Partially these companies have to pursue these activities. Markets have changed in many ways since Warren Buffet started Berkshire Hathaway. The speed of change has increased, partially due to the decline of entry barriers. I recently wrote an article that discusses this development in more detail; using GoPro as a case study to show how success factors of businesses change as entry barriers have declined.
In order to stay competitive, companies have to adjust. Clayton Christensen’s disruption theory explained to us how established players get displaced by new entrants. As a result, today even the most traditional government official is aware of the dangers of being disrupted. Facebook acquired WhatsApp for this huge amount of money because younger people are more happy to use mobile apps like WhatsApp instead of Facebook.
Yet not only the threat of disruption drives activities in new fields. There is additional strategic logic to such investments.
One reason is that markets have become more integrated. If you think of companies such as Buzzfeed or Netflix, it’s clear that technology has become a success factor for media companies. The job board on Buzzfeed’s website doesn’t resemble the job board of the early Times Magazine. The inverse of that is that media plays a role for technology companies. When we buy consumer electronics products such as tablets, then the software and the content that it can deliver are a key factor that drives our purchase decision.
Further, businesses tend to consist of ecosystems or platforms. Controlling these platforms can be critical, which is also the reason why the consumer electronics company Apple and the software / media company Google became competitors. Theirs was a competition about controlling the next platform, iOS vs. Android.
Platforms are central to even smaller markets. Wordpress is a platform. Evernote is a platform on which further services are built upon. There will be a logic for companies today to invest in building the next platform.
Similarly, Amazon offers e-commerce on one side and infrastructure on the other. This sounds like two different businesses. However, every product that Amazon builds can run on its infrastructure platform, turning Amazon into its own service provider. As stated in the a16z podcast, it’s the “ultimate eat your own dog-food.”
Not every activity may turn out to be successful. But we see a common pattern that those conglomerate incubators invest in new businesses surrounding their core markets. And unlike Berkshire Hathaway’s investments, the businesses they invest in provide high growth potential combined with high uncertainty. Their success is hard to measure. It’s hard to come by a Berkshire Hathaway portfolio company that would cause as many opinionated discussions as Facebook’s acquisition of WhatsApp or as the future of self-driving cars.
Looking into the future
As Google turns into Alphabet, as Facebook bets in new platforms and as corporates form accelerators, we have to learn to assess these companies in a different way.
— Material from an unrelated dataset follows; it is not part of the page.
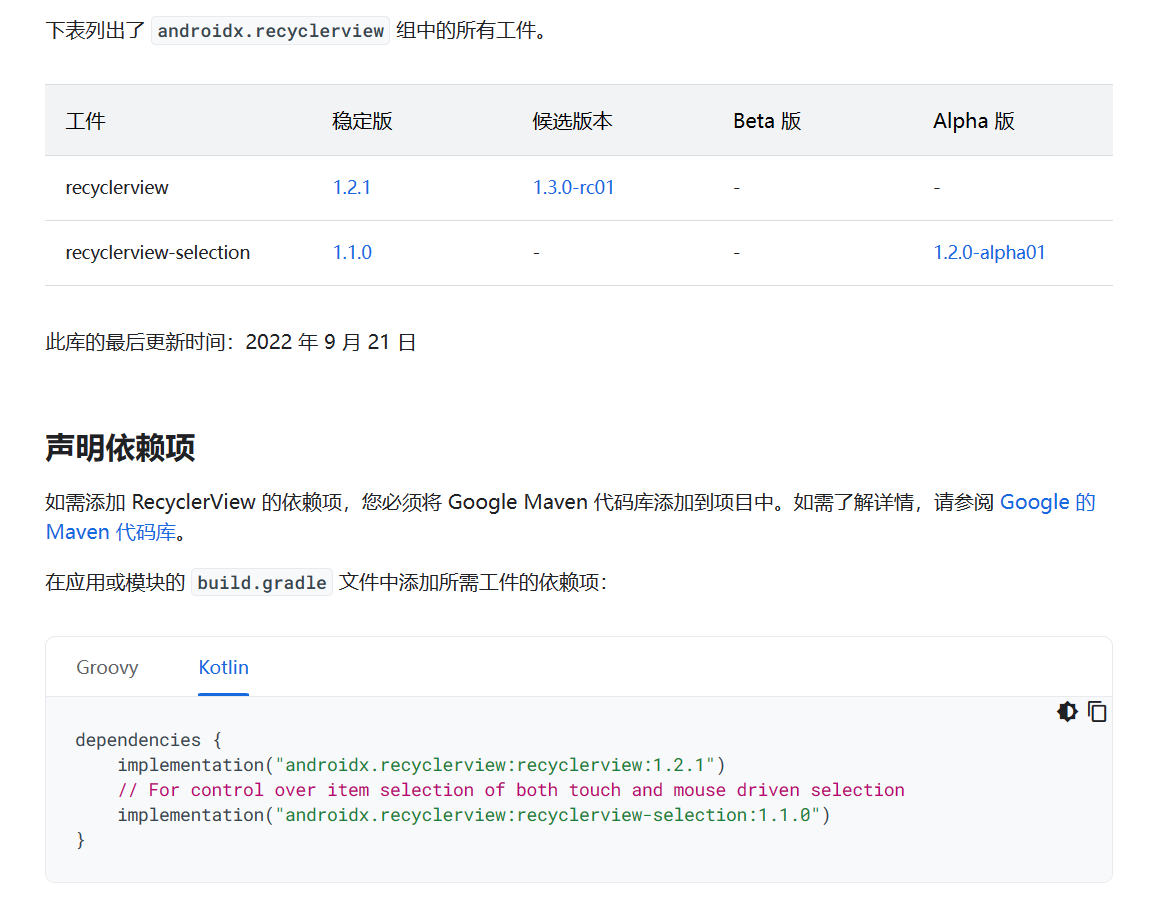Select the androidx.recyclerview inline code chip
This screenshot has height=908, width=1155.
point(270,30)
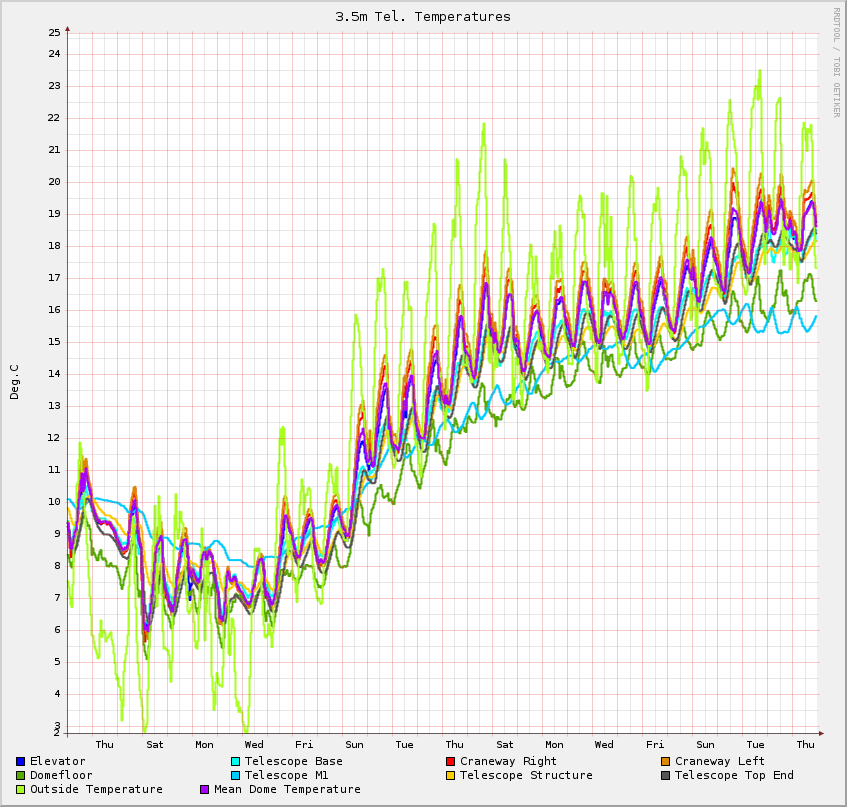Click the "Telescope M1" legend label

tap(286, 775)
While assessing the future prospect of Coca Cola requires a similar skill set as assessing Berkshire’s Fruit of the Loom, assessing self-driving cars requires a different skill set from assessing Google’s search engine. If you compare Berkshire’s portfolio with Google X’s aim of developing "science fiction-sounding solutions”, then soda suddenly may not be too far away from underwear.
On the one hand, we need to get more comfortable with assessing businesses that invest today’s profits into future revenues. As these companies leave their comfort zone, we have to do the same when we want to understand them. And it will also require us to focus on different and more forward-looking metrics as Mark Suster’s article at Both Sides of the Table exemplifies. He goes into much depth about the tension between generating profits today and investing in growth.
On the other hand, quoted companies will have to think about making the life of the media and of investors easier, as Google / Alphabet just did. The conglomerate incubators need to find both organization forms as well as communication strategies that reflect the diverging risk profiles of their businesses.